Deforestation and erosion starving Malawi
by Ed Stoddard, Reuters
October 13, 2005
CHIKWAWA, Malawi – Jennifer Chikapa is carting Malawi’s future away on her head.
“I’m collecting for firewood, it’s the only fuel I have to cook with,” she said as she paused beneath a baking sun, a pile of slender tree trunks perched on her head and an infant slung on her back.
A Malawian woman carries wood she has collected for fuel in Chikwawa district, some 90 km (55 miles) south of commercial capital Blantyre, October 12, 2005. Aid officials are concerned over the growing impact of deforestation and say that forest loss and erosion could doom Malawi to perpetual food shortages as the country’s fertile soil is literally swept down to its rivers and flushed out to sea. Picture taken October 12, 2005. PHOTO CREDIT:
REUTERS/Eldson Chagara, Photo-journalist
The wood will last her at least a week as she has little to cook. Aid agencies say around 5 million Malawians — almost half the population of one of the world’s poorest countries — need food aid to get them through to the April maize harvest.
Women like Chikapa are inadvertently adding to their country’s long-term misery.
Forest loss and erosion could doom Malawi to perpetual food shortages as the country’s fertile soil is literally swept down to its rivers and flushed out to sea.
“Malawi’s biggest export is its top soil,” says local conservationist Khalid Hassen.
The evidence can be seen not far from where Chikapa is carrying her wood, in the wide Shire River, which is a deep brown in places, muddied by silt.
Many of the hills that ring the commercial capital Blantyre are heavily farmed, despite their steep slopes. The result is massive erosion of soil.
With around 11 million people occupying a surface area of 118,500 sq km (45,753 sq miles), Malawi is one of Africa’s most densely populated countries.
But much of the arable land has been taken up by commercial plantations growing cash crops such as tobacco, tea and sugar.
This has left millions of subsistence farmers to till what space they can grab.
Deforestation is playing its role as women – seldom men – across the country collect firewood for cooking and cash.
“One of the most common ways that people cope during the lean season is by cutting down trees to sell for charcoal,” said Penelope Howarth, the head of the Blantyre office of the UN World Food Programme.
“This has contributed to widespread flooding and erosion and has a serious impact on long-term food security,” she said.
Loss of forests contribute to erosion because tree roots help to anchor the soil in place.
Food security is already tenuous in Malawi.

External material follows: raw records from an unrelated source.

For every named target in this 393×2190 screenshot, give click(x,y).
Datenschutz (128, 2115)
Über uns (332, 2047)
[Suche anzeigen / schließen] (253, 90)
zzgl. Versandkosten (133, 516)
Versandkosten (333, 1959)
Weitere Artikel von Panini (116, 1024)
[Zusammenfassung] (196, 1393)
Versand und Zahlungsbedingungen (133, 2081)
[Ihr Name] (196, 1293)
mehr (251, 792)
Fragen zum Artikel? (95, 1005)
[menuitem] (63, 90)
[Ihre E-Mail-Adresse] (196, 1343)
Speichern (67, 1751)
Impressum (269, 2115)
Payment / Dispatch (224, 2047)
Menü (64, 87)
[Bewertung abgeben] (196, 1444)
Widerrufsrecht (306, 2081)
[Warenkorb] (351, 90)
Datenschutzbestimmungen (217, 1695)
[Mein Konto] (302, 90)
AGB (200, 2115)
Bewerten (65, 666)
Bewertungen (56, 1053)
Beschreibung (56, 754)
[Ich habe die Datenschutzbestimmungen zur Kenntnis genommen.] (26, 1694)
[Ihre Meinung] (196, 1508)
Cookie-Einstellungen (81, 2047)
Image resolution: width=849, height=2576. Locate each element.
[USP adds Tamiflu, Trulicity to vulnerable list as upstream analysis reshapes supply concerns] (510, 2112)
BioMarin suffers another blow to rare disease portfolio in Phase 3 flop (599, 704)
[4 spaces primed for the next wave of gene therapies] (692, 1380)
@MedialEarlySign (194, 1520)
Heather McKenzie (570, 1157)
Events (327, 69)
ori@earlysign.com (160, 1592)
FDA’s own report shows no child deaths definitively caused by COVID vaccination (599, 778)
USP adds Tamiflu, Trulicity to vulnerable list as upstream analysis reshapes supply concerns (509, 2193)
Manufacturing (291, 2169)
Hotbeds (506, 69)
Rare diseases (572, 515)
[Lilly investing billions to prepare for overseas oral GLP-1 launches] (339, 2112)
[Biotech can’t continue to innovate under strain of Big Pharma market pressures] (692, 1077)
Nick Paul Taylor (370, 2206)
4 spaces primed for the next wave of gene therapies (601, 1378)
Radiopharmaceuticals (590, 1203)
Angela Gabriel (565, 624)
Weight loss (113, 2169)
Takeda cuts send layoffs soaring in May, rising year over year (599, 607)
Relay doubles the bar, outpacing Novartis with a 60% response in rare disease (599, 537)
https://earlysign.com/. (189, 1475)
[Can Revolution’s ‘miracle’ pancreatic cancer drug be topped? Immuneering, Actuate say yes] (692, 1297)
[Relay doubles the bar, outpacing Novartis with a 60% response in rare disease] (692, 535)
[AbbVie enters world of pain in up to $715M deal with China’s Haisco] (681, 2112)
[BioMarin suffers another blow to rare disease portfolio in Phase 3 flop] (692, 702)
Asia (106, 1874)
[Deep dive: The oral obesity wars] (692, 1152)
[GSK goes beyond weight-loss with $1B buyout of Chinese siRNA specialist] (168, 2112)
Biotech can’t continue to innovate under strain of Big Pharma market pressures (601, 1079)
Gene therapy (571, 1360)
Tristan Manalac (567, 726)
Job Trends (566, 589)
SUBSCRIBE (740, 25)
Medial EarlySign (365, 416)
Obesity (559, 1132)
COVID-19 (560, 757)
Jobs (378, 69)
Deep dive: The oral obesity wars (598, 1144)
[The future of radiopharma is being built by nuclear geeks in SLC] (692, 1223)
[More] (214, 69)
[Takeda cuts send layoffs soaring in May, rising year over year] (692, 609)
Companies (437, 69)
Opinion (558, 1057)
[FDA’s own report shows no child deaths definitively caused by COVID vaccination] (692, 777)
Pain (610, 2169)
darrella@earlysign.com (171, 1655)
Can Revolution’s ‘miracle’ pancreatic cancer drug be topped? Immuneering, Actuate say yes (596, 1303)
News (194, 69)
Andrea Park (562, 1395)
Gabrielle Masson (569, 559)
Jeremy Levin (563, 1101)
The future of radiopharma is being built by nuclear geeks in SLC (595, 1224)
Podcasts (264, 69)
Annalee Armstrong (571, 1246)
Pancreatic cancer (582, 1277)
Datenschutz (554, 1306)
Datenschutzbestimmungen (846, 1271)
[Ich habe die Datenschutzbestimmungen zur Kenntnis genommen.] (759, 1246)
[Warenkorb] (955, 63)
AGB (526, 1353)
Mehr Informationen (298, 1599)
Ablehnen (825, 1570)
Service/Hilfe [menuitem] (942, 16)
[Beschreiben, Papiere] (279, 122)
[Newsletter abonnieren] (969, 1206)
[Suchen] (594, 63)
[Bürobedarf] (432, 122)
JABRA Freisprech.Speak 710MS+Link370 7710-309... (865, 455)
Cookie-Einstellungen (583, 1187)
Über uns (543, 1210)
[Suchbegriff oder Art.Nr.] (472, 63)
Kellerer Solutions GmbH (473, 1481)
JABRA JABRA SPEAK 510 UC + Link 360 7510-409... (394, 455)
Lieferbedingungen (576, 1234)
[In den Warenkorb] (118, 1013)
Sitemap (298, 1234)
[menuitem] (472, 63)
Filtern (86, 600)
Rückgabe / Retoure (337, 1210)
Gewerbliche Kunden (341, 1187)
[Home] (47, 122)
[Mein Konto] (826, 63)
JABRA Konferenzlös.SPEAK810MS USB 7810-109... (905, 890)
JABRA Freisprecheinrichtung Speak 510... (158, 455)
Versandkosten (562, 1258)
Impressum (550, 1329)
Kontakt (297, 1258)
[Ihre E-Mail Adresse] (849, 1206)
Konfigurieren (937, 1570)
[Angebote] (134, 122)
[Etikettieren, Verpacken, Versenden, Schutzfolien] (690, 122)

A drought devastated last spring’s crop and a raging AIDS pandemic has compounded problems, striking down peasant workers in the prime of life.
According to the World Bank, in 2000 – the latest year for which it obtained data – close to 26,000 sq km (10,038 sq miles) of Malawi’s surface area, or 22 percent, was forested.
But forest cover had been declining by an estimated 2.4 percent per year in the preceding decade and may have accelerated since because of subsequent food shortages.
There have been some efforts to reverse this trend through tree-planting programmes sponsored by foreign donors but it is an uphill battle in the face of rapid population growth.
Fragile environments cause problems across Africa from Madagascar, where deforestation is also stripping much of the soil, to the fringes of the vast Sahara desert in West Africa, where the slow creep of the sands is swallowing arable land.
In Malawi, a booming market in wood carvings, which often wind up being sold to tourists in upscale malls in Johannesburg and Cape Town, has also helped lay waste to much of the forests.
Malawi has been dubbed the warm heart of Africa. But its beat is slowing as its lifeblood soil is washed away.